**How to combine expectancy and compounding**

Whether
using an automated algorithm or a manual trading system, it is imperative that
investors have some method of projecting the annual returns of their systems
and portfolios. The human mind has a very difficult time grasping the concept
of probability, and people often assume correlation or cause and effect where
there is none. We search for patterns on a micro level and our brains supply
them for us, happily falsifying the data to appease our desire for order and
structure. Meanwhile what we really need in order to overcome this is to simply
be shown the end results of our system over a long period of time. That way we
will be able to see past the ups and downs and concentrate more objectively on
macro results. Note; I’m not talking about back testing which traders love to
do, rather I’m talking about combining individual results to create a smoothed
projection in simple, relatable terms to show us where we are likely to end up
after plying a system for a year. Put simply, if we could see ahead and
estimate a 5 or 10 percent return, we could objectively determine the quality
of the system and not make rash, unqualified adjustments.

So how do we
combine all of our trading data into a single number? Basically it goes like
this: First we need to know what the

**expectancy**of our system is. What is the average net result of all our trades?
Here is the
formula:

**EXPECTANCY = [(average win percentage * average win size)-(average loss percentage * average win size)]**

*OR*

**E=([%W*Wsize)-(%L*Lsize)]**

*Note: percentages are expressed like this: 40% gets entered as 0.40*

Now we need
to convert expectancy into a percentage.
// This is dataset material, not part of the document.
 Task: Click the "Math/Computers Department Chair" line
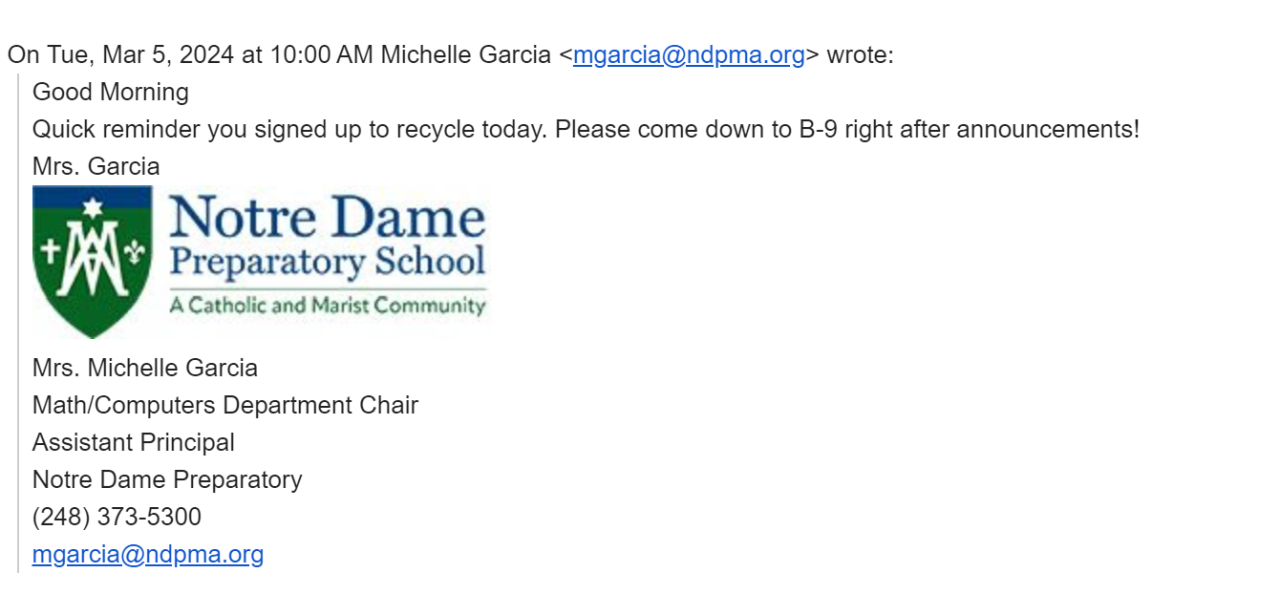click(225, 405)

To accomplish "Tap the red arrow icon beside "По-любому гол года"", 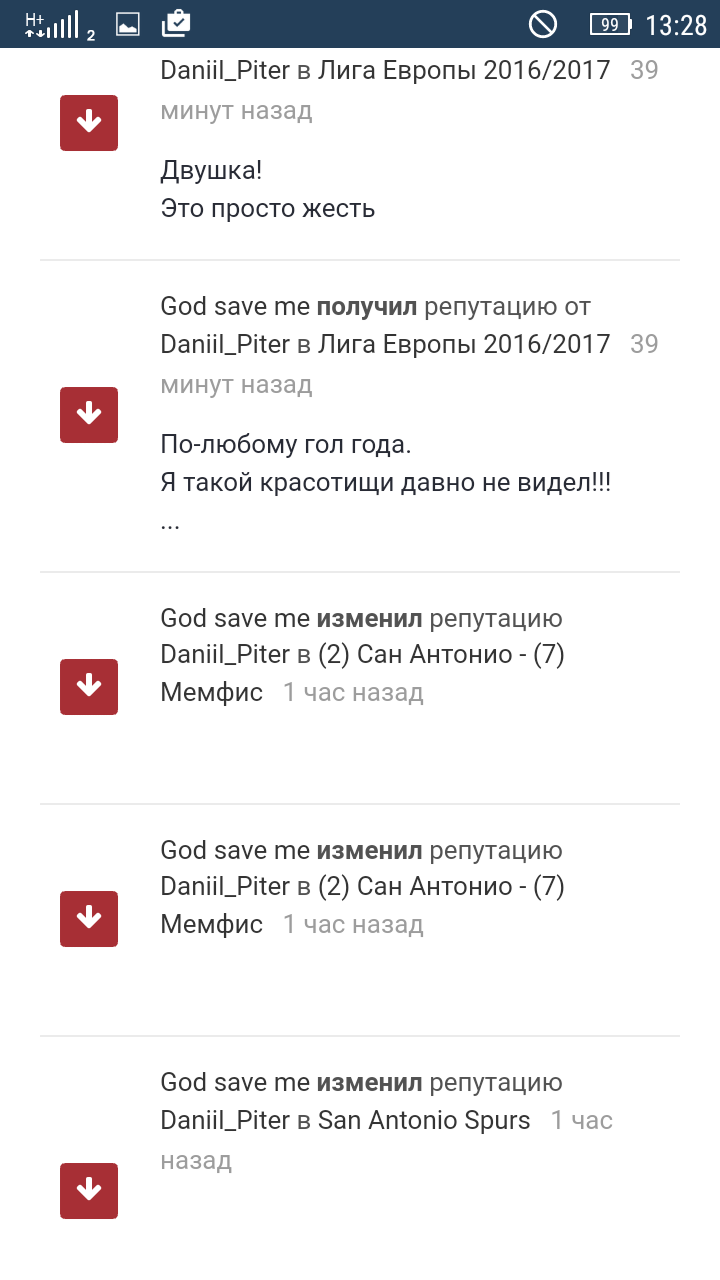I will (x=89, y=415).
Simply divide expectancy by principle
(principle being the starting account or portfolio amount at the beginning of
the year):

**EXPECTANCY/PRINCIPLE=EXPECTANCY%**

*(again expressed as a decimal- 0.5% is entered as 0.005)*

Next we need
to calculate

**iteration**; that is, how many times does the system repeat or generate a result in a year? This is pretty straightforward. Whether you’re marking individual trades or entire portfolios, simply divide the length of time the position remains open by the total available time for the period.*Example: if a portfolio gets opened on a Monday and is closed out on Friday, then ITERATION=52 (52 weeks in a year).*

Now we need
to plug our expectancy and iteration values into the compound interest formula
and generate a total amount returned after one year.

Here is the
formula:

**RETURN AMOUNT= [principle*(1+expectancy%) ^ iteration]- principle**

Finally, to
arrive at our annual expected rate of return, simply divide RETURN AMOUNT by
PRINCIPLE

**RETURN AMOUNT/PRINCIPLE=RETURN%**

So there you
have it; a clear and understandable value to show you objectively how your
system is performing. One thing you will notice is that this approach
highlights otherwise imperceptible individual results. A trade, fund, or
portfolio with a profit of a quarter percent on its own doesn’t seem like much
but compounded many times over will produce a healthy return. After all, the
market is about the small, consistent advantage- if only most traders could see
it. Hopefully now they will, armed with this tool.